Rédigez la suite de l'extrait choisi sur l'Iliade et sa traduction en vers français, en reprenant juste après sa dernière phrase.

- **Extrait choisi**

###

Est-ce que ces créations, ces réflexions ne sont pas du
domaine de la plus haute philosophie ? Cherchez les mobiles qui poussent
les héros ; étudiez leurs caractères qui ne se démentent pas, caractères
bien vivants, avec toutes leurs inconséquences, avec ces alternatives de
témérité et de peur dont personne ne peut se défendre. Achille lui-même
n'est-il pas, comme un autre homme, accessible à la terreur, témoin sa
lutte contre le fils d'Anchise :
C'est en tremblant qu'Achille écarte avec sa main
Ce brillant bouclier que lui donna Vulcain.
Il croyait voir déjà la longue Javeline.
Traverser l'épaisseur, menacer sa poitrine.
(Tome II, p. 248).
Voilà comment l'Iliade se présente à nous avec ses
aspects multiples et sa belle unité d'action. Voilà comment l'Iliade
nous instruit et nous charme à la fois.
La traduction de ce chef-d'œuvre en vers français a
tenté plusieurs fois des esprits distingués que n'ont arrêtés ni la
difficulté, ni la longueur d'un travail pénible et interminable.

###

- **Extrait de données**
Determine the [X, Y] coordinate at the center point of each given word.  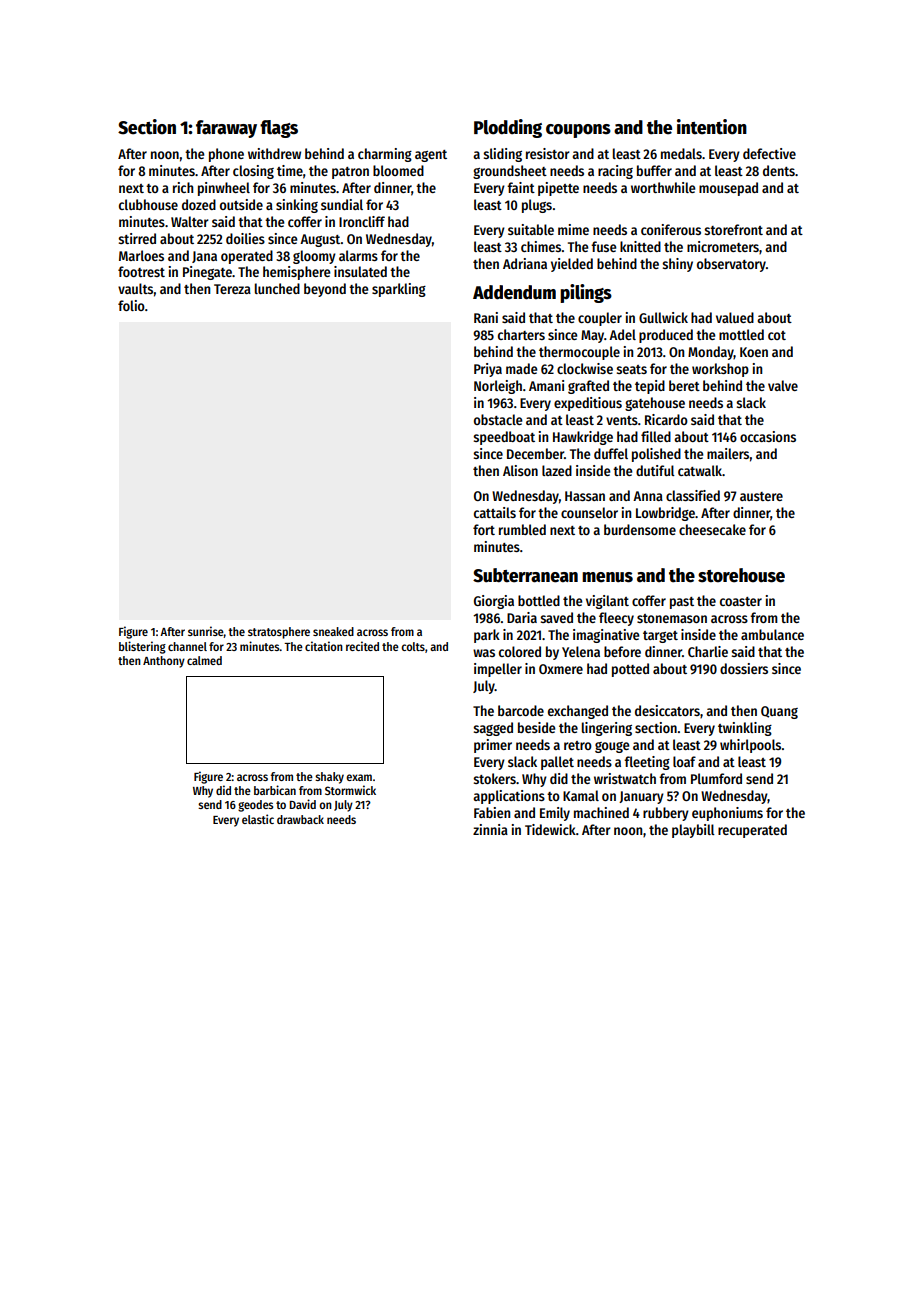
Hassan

###

- **Réponse rédigée**
S'effaçant devant leur modèle, ils ont cherché à en rendre, de la
manière la plus fidèle, la pensée et les nuances délicates. Ainsi avait
compris sa tâche M. le président Larombière, lorsque s'attaquant à
Virgile et à Lucrèce il suivait pas à pas les ravissantes descriptions
des Georgiques, ou lorsqu'il luttait, non sans succès, avec le poème de
la nature. Il semble que la Magistrature prédispose à l'étude des
lettres et à l'admiration des anciens et, quand je dis : il semble, je
veux dire : il est incontestable.... Les motifs en sont trop naturels
pour que je cherche à les déduire. J'aime mieux parler du monument que
M. Barbier, procureur général à la Cour de cassation, vient d'élever à
Homère, en traduisant son Iliade.
M. Barbier n'est pas seulement un savant jurisconsulte,
occupant à juste titre l'une des plus grandes Magistratures de France.
Ses explorations fructueuses dans le domaine des Michelet, des Henri
Martin, l'ont placé depuis longtemps à la tète de la Société des études
historiques, et il est en outre un lettré, vivant dans l'intimité des
muses grecque et latine qui n'ont pour lui ni secret, ni refus. M.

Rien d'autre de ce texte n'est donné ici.